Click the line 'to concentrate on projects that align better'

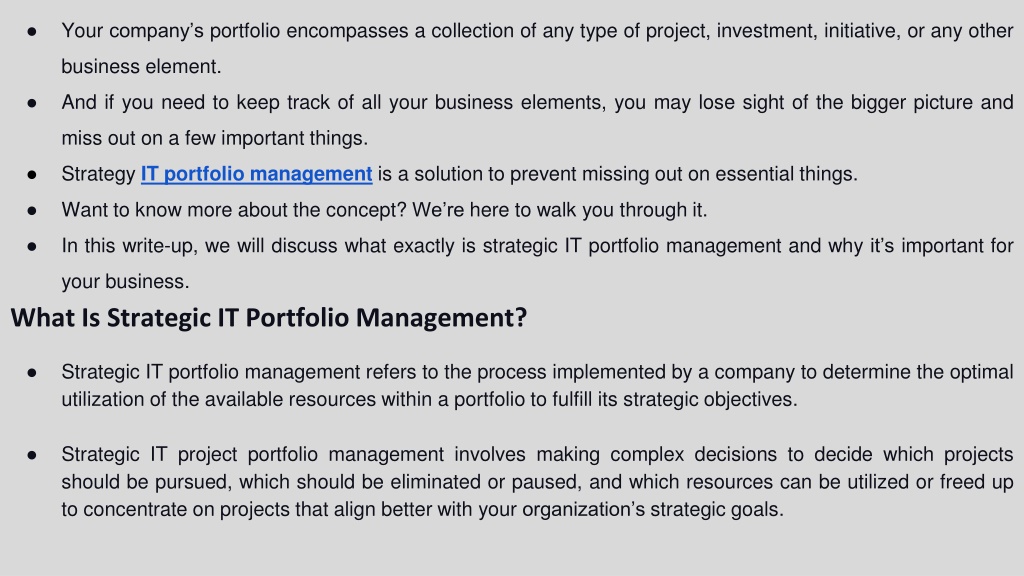(x=422, y=509)
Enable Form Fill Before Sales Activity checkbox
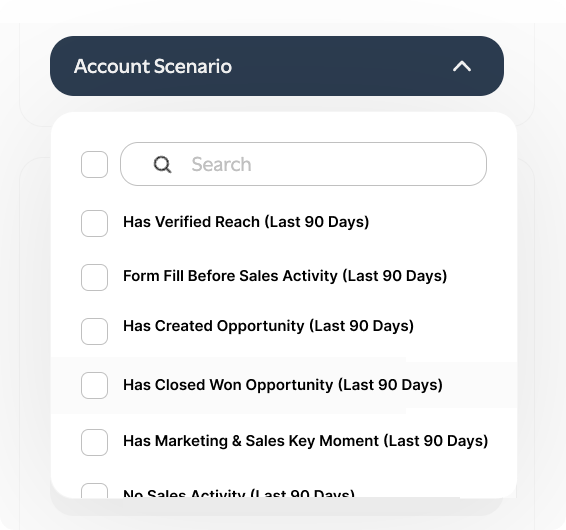 click(95, 277)
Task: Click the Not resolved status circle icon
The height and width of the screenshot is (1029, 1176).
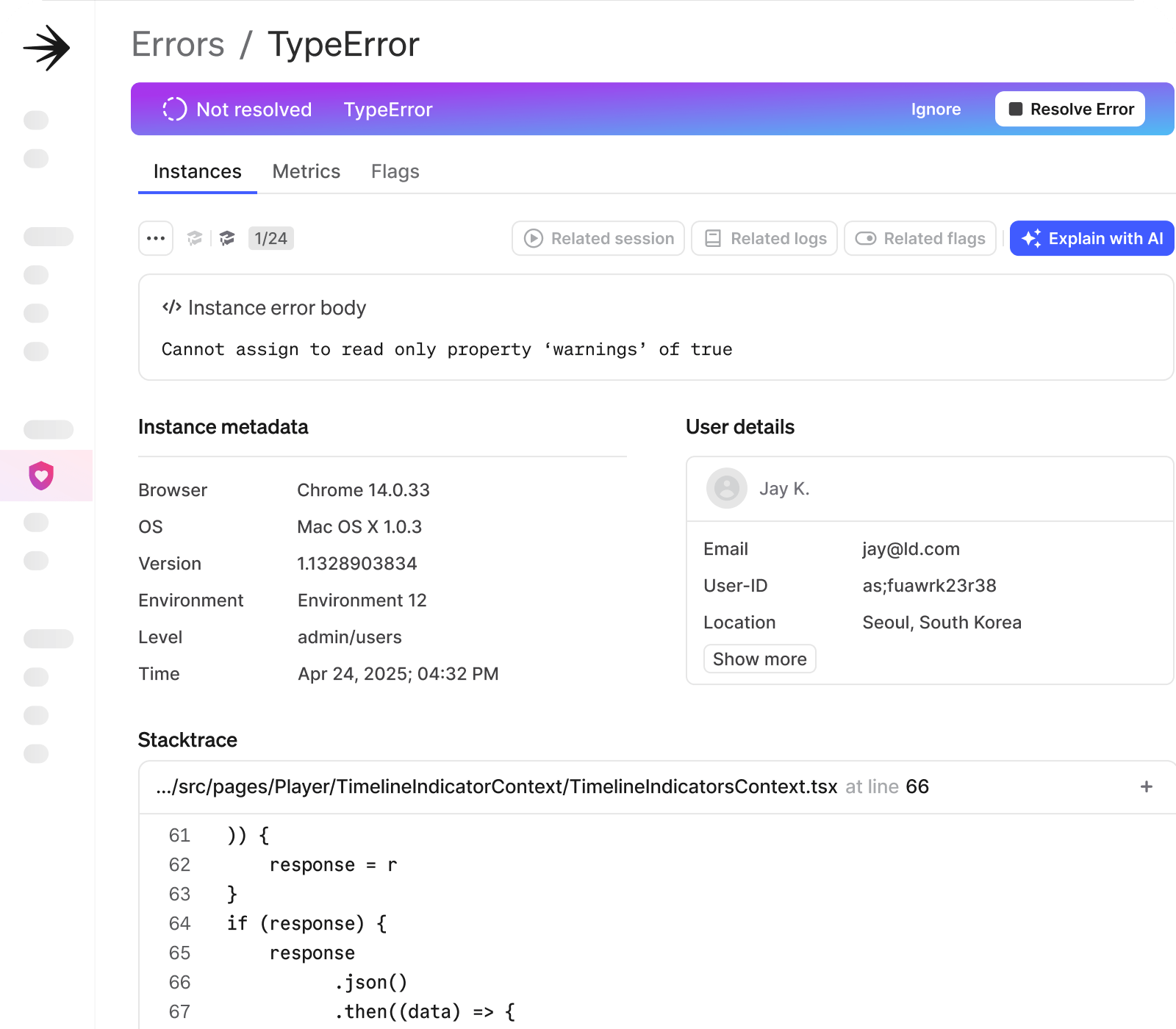Action: coord(174,110)
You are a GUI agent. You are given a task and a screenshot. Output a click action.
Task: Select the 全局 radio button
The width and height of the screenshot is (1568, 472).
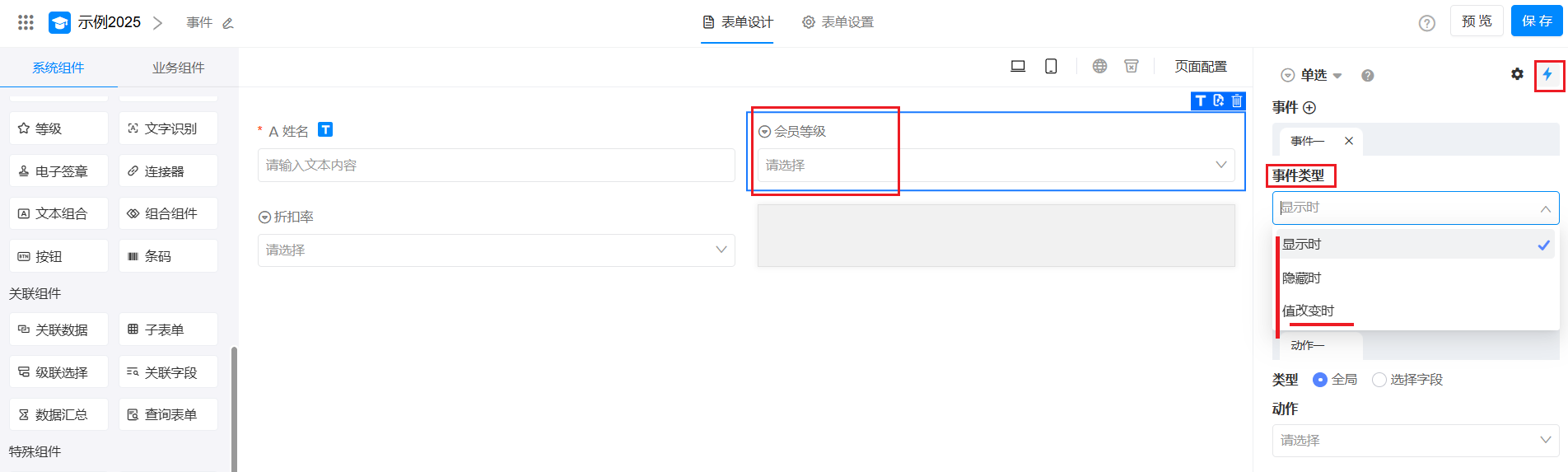1320,380
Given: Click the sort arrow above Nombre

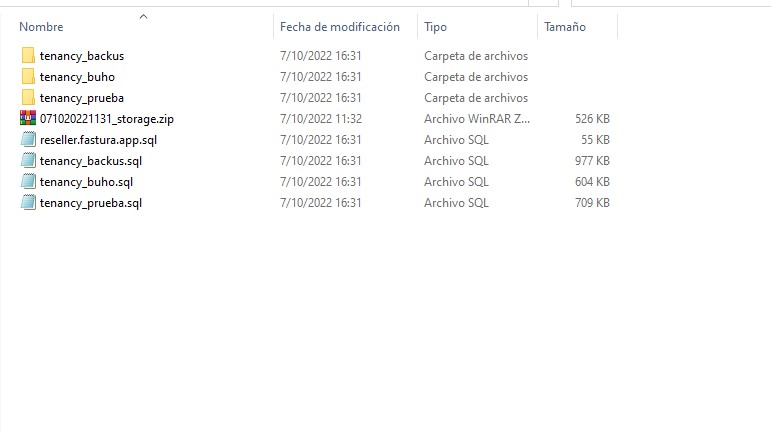Looking at the screenshot, I should pyautogui.click(x=143, y=16).
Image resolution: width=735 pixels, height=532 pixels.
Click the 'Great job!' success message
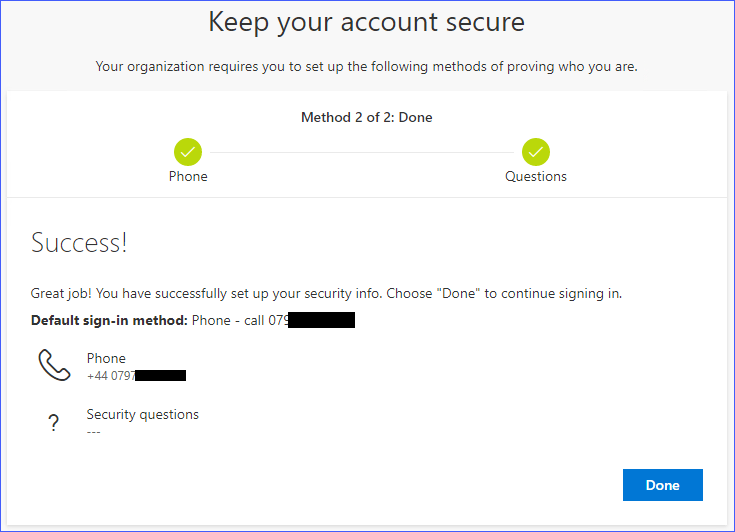coord(326,294)
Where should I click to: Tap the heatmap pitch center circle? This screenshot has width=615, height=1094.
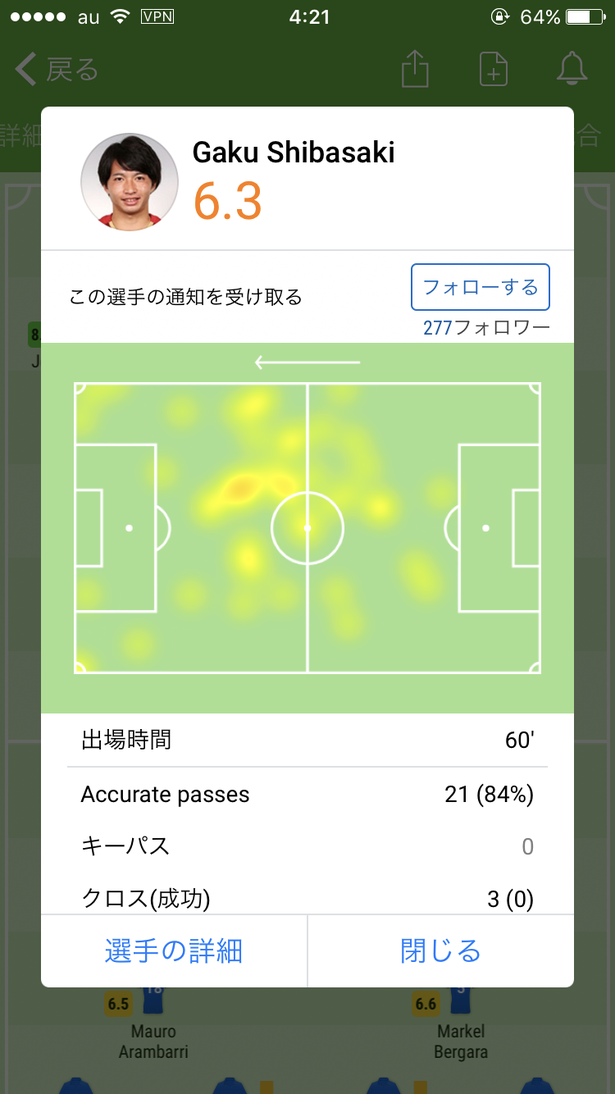[307, 528]
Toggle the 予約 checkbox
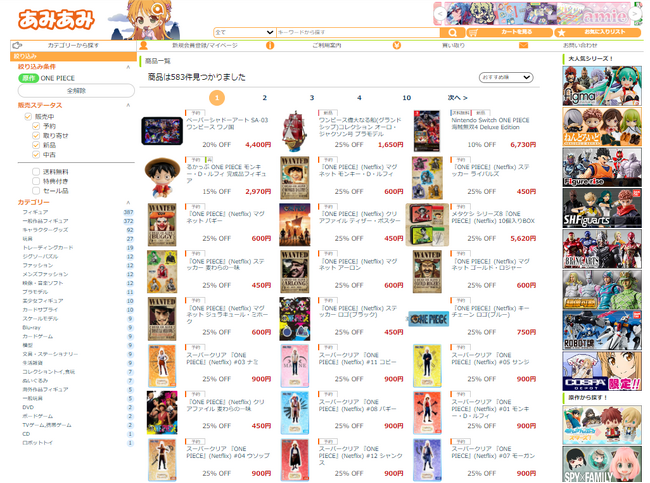Screen dimensions: 650x483 click(37, 126)
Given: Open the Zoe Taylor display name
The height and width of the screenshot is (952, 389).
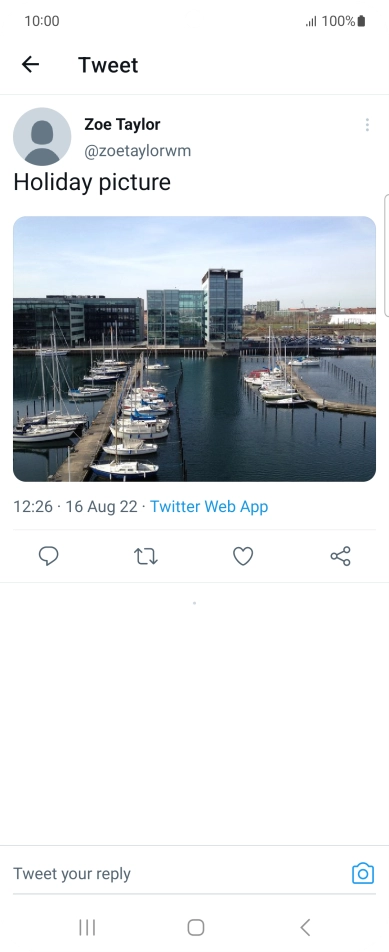Looking at the screenshot, I should click(x=122, y=124).
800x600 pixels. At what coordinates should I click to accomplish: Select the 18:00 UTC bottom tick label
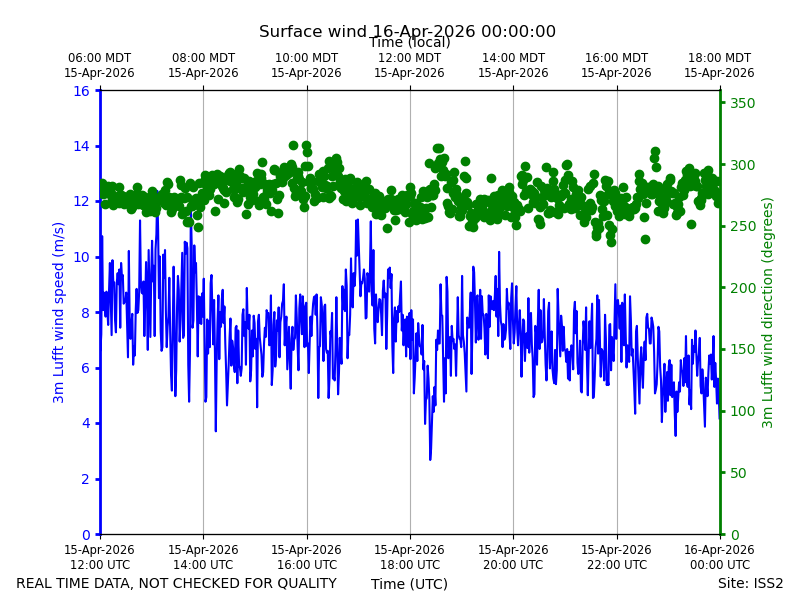tap(409, 557)
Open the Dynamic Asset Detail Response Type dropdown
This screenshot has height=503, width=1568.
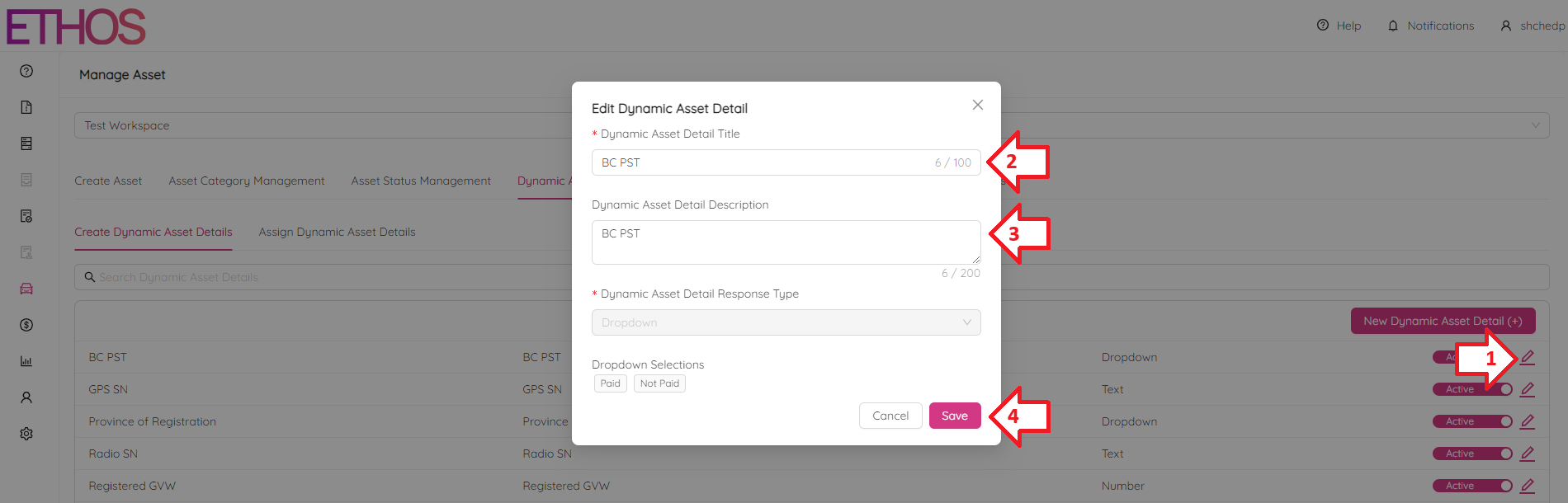(785, 322)
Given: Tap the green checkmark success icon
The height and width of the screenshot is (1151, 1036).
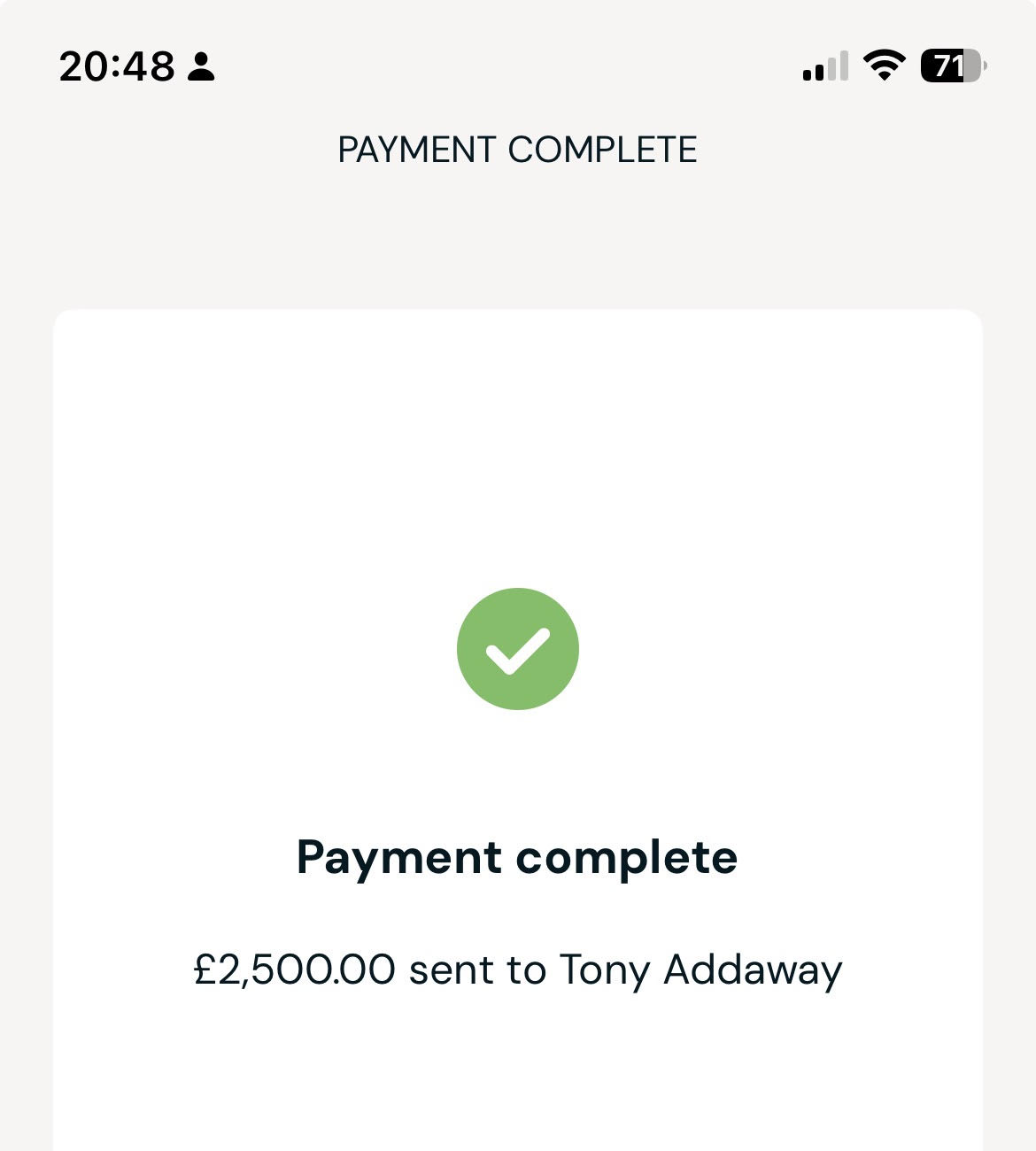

———

Filter the records above down to the lines containing "icon".

Task: Click the Not resolved status circle icon
Given: Tap the green checkmark success icon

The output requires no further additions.